------ Text under study ------

An international organization that often finds itself at the centre of human rights conflicts in developing countries has turned its attention to a small town in southwest Nova Scotia.
Amnesty International has joined a long-standing community fight to bring clean water to a settlement of African Nova Scotians whose properties have wells and are next to an old garbage dump that operated for 70 years in Shelburne.
There are concerns the dump has contaminated well water and caused high rates of cancer among the approximately 50 Black residents who live close by.
Members of Amnesty’s Canadian office toured the area in late October to hear first-hand stories of historical and ongoing concerns.
“It was eye-opening to see what’s happening, it was also a shock,” David Matsinhe, the group’s director of research, policy and advocacy, said in an interview from Ottawa.
The dump is now a fenced-off scrubby bank that conceals decades of buried and burned waste from sources such as residences, the local hospital and a military base. Before it closed in 2016, stoves, fridges and oil tanks were heaped onto the pile.
“It’s very difficult to believe that we are in a First World country because those conditions don’t represent a First World country,” Matsinhe said.
Human rights at stake
Matsinhe said this is a matter of fundamental human rights — the rights to clean drinking water and to land tenure.
“They’ve told us that people had to abandon their house because of health issues that began after, you know, the dump had been there for a long time,” he said.
After the visit, Amnesty drafted a letter to Shelburne town council and the mayor in support of the residents “as they work to address long-standing environmental and racial injustices.”
Amnesty urged officials to provide safe drinking water, a cleanup of the dump site and accountability for what’s “widely recognized as a case of environmental racism.”
Shelburne Mayor Stan Jacklin declined an interview request, telling CBC News in a statement “the Town is going to reserve public comment until we have completed further review and have more comprehensive historical information available.”
Jacklin’s mayoral biography says he is the president of SEED, the South End Environmental Injustice Society, “a volunteer organization focused on delivering clean drinking water to the residents of Shelburne and beyond.”
Louise Delisle, who founded SEED in 2016, has been outspoken about the issue over the years and her advocacy has led to conflict with town officials.
The 75-year-old, currently the co-chair of the Centre for Environmental Justice, welcomed Amnesty’s involvement.

------ Available data ------

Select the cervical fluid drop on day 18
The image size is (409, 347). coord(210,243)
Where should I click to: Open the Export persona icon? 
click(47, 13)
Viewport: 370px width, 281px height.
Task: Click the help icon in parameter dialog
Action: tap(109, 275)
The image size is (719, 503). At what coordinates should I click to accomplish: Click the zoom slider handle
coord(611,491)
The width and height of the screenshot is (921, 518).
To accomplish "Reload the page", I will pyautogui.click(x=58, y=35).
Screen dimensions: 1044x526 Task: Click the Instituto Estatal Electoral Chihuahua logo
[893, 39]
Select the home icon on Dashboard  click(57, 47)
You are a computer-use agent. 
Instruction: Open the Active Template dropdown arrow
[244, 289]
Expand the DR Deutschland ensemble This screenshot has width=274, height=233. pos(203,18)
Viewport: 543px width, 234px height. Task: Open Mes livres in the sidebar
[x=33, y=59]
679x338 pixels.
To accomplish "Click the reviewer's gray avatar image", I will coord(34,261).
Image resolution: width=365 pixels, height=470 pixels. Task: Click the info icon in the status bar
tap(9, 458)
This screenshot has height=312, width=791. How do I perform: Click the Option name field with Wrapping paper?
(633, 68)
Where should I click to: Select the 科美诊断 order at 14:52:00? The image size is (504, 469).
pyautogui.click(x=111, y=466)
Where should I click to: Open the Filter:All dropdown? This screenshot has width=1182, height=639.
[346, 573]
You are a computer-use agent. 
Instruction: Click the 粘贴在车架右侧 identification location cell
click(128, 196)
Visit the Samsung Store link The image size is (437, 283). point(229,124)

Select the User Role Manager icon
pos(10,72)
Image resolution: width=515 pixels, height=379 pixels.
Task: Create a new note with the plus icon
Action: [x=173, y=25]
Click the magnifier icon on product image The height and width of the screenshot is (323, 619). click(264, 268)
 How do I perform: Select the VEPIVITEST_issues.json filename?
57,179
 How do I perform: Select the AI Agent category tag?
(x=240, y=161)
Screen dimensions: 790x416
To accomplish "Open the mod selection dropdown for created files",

------

Could you extend the article about the Shelburne dump and the community's fight for clean water, starting right after its final sentence? This listing has no connection to the article.

“Thank God,” she said. “People are starting to realize, like you know, that this is not just me running my mouth.”
Delisle lives in the house her father built when she was a child across the road and down a slope from the dump. The property has a dug well, as do many of the neighbouring homes. Even though she had a filtration system installed, she drinks bottled water.
Testing underway
Delisle hopes Amnesty’s campaign will accelerate movement toward redress.
The town is in the early stages of a project to decommission the landfill site, with initial groundwater tests having been conducted.
A 2023 report by Dillon Consulting said electrical conductivity data can “identify areas of potential buried debris or groundwater impacts.” The report identified areas of the dump with “high conductivity values that are usually a sign of potential contaminants or waste.” It also noted that “contaminants may, driven by infiltration, migrate out from the landfill.”
A public notice about the dump said the second phase involves capping the site, a “critical environmental protection measure,” with the eventual goal of turning it into a green space for public use.
Researchers at McMaster and Dalhousie universities have been studying whether the dump has made residents sick. They’re analyzing saliva and toenail samples to determine whether there’s a link between the dump and elevated cancer rates in the area.
Reparations necessary, says Delisle
Delisle was quoted in a 2024 report by a panel on environmental racism that recommended the provincial government apologize for and engage with the community to address environmental racism. Panel members met with cabinet ministers last month to discuss the report.
“I have to congratulate them on hitting that mark because it’s community organizations that have lived that whole environmental racism piece,” said Delisle.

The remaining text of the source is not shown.